Una frode sofisticata e ben orchestrata ha colpito il sistema dei gratta e vinci, mettendo in luce gravi vulnerabilità nei meccanismi di controllo del gioco pubblico. L’indagine ha rivelato come, attraverso accessi privilegiati e competenze informatiche, sia stato possibile individuare in anticipo i biglietti vincenti, causando ingenti perdite per le casse dello Stato.

La truffa dei Gratta e Vinci: ecco come riuscivano a scovare i biglietti vincenti

Una complessa operazione illecita ai danni dello Stato è emersa a seguito di un’indagine che ha coinvolto cinque ex dipendenti di una società concessionaria dei “Gratta e Vinci”, attiva nell’area Ostiense di Roma. L’inchiesta, avviata dalla Procura regionale della Corte dei conti del Lazio e supportata dagli accertamenti della Guardia di Finanza, ha portato alla contestazione di un danno erariale superiore ai 25 milioni di euro. Secondo quanto ricostruito, gli indagati, descritti come “esperti informatici”, avrebbero sfruttato le proprie credenziali di accesso per intervenire sui sistemi interni dell’azienda, sviluppando un software capace di individuare in anticipo i biglietti vincenti distribuiti nelle ricevitorie tra il 2016 e il 2019.

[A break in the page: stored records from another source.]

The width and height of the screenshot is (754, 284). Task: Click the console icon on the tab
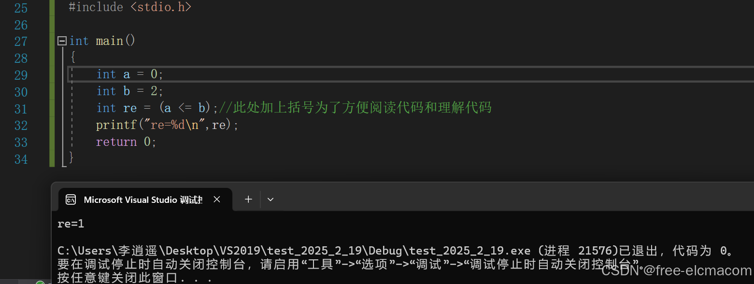[x=71, y=200]
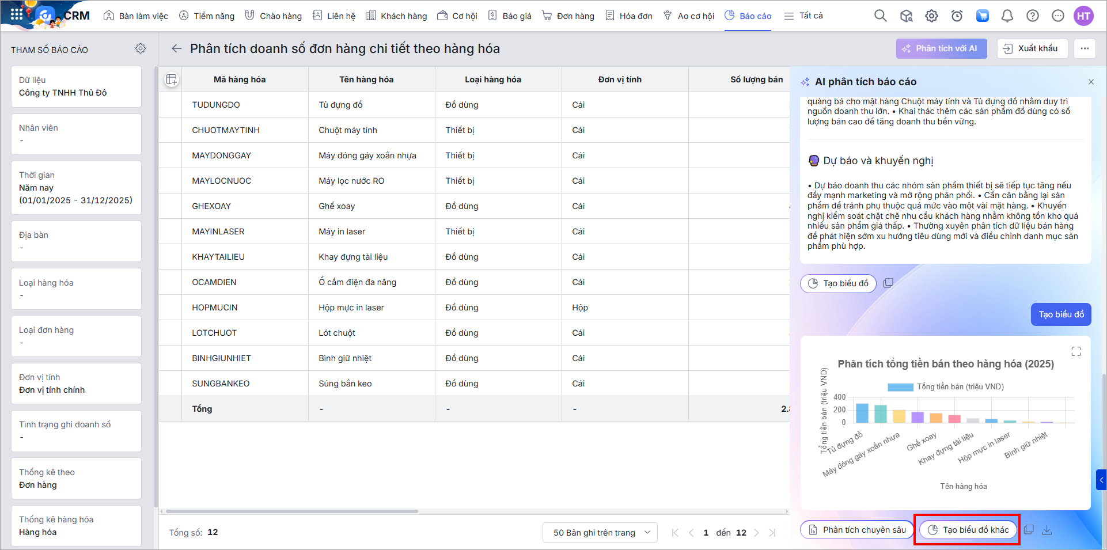Expand the chart to fullscreen
Viewport: 1107px width, 550px height.
1076,351
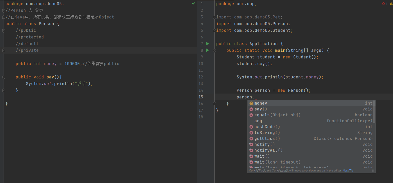393x183 pixels.
Task: Click the run arrow beside the main method
Action: tap(208, 50)
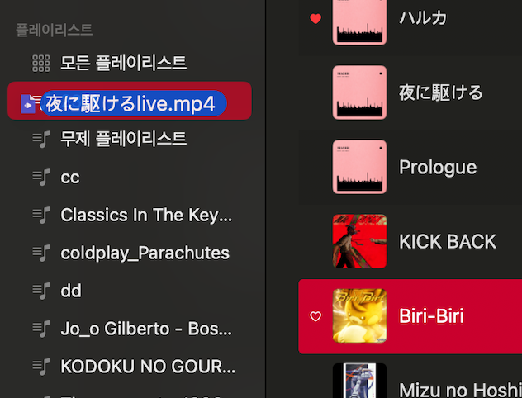Viewport: 522px width, 398px height.
Task: Click the 플레이리스트 section header
Action: 55,30
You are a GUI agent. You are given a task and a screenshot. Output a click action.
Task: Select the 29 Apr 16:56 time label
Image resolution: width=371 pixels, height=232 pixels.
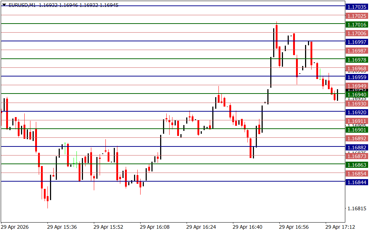(x=293, y=227)
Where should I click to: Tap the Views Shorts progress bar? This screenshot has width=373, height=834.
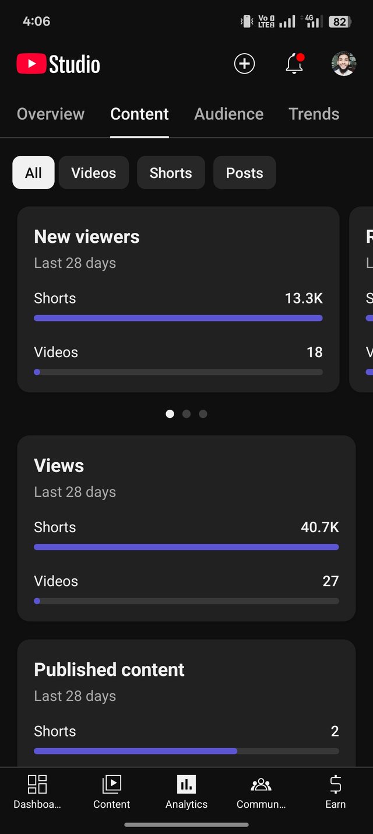tap(187, 547)
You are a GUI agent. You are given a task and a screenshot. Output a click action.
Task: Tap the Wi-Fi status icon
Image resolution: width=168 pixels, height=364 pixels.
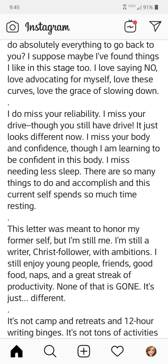click(125, 7)
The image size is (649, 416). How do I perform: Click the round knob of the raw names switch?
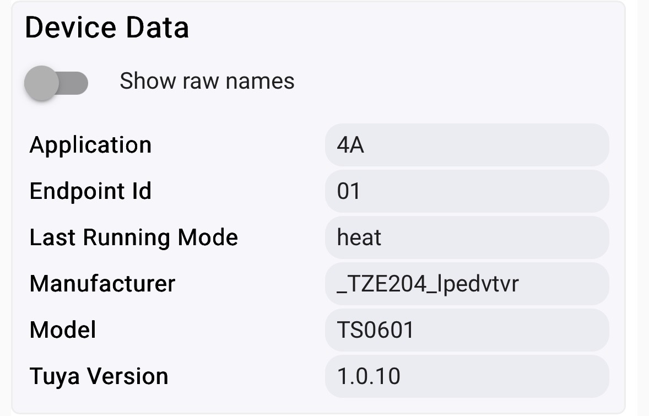[x=42, y=83]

Una volta identificati i tagliandi fortunati, questi venivano acquistati da persone vicine agli indagati — amici o familiari — così da non attirare sospetti al momento dell’incasso. L’indagine contabile, coordinata dal sostituto procuratore generale Eleonora Lener, trae origine da precedenti sviluppi penali relativi a una frode scoperta nel 2020, portando alla luce un sistema tanto sofisticato quanto difficile da intercettare.

La truffa dei Gratta e Vinci: impatto economico e danno all’immagine dello Stato

Nel funzionamento ordinario del sistema, i proventi derivanti dalla vendita dei “Gratta e Vinci” confluiscono nelle casse pubbliche attraverso l’Agenzia delle Dogane e dei Monopoli, contribuendo all’utile erariale lordo, che include anche le vincite non riscosse. In questo caso, però, il meccanismo è stato alterato: la società concessionaria, ignara delle manipolazioni, ha erogato premi milionari relativi a biglietti individuati fraudolentemente.

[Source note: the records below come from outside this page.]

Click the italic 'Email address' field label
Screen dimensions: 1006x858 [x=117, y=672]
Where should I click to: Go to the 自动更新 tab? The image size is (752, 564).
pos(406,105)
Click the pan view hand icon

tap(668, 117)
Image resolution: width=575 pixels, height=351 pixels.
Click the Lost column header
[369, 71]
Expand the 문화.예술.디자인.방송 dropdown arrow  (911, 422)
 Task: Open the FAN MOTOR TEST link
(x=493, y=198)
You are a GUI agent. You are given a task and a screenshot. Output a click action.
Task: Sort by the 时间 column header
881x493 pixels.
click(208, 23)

L’effetto diretto è stato una significativa riduzione delle entrate statali, poiché quelle vincite, senza l’intervento illecito, sarebbero rimaste allo Stato. A questo si è aggiunto un danno reputazionale per l’amministrazione pubblica, colpita nella sua credibilità. Sulla base degli elementi raccolti, la Procura ha notificato un invito a dedurre per un importo complessivo di 25.067.224 euro.